* WHAT YOU NEED TO DO *
In the records that follow, the lines from the one containing "The width and" to the one containing "Open 427 people are Tweeting about this", inclusive, are to be given again exactly.

* EXTRACTED ENTRIES *

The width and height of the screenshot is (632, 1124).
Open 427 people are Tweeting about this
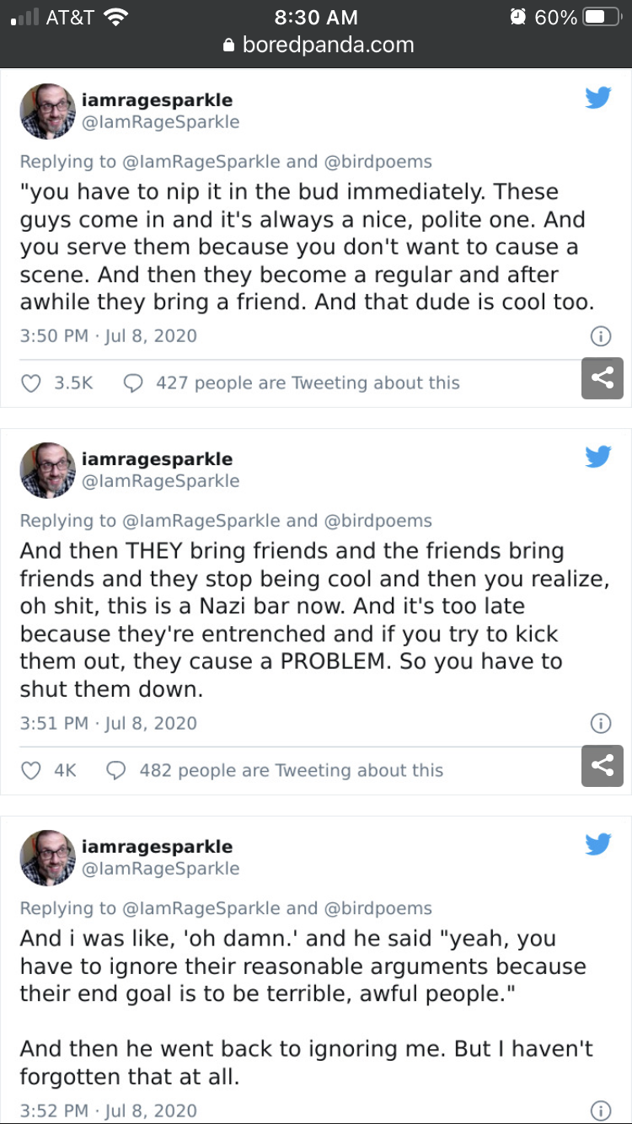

--

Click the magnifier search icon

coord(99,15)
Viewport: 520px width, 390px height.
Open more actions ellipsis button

* EXERCISE OUTPUT *
The width and height of the screenshot is (632, 1124).
Open 427 people are Tweeting about this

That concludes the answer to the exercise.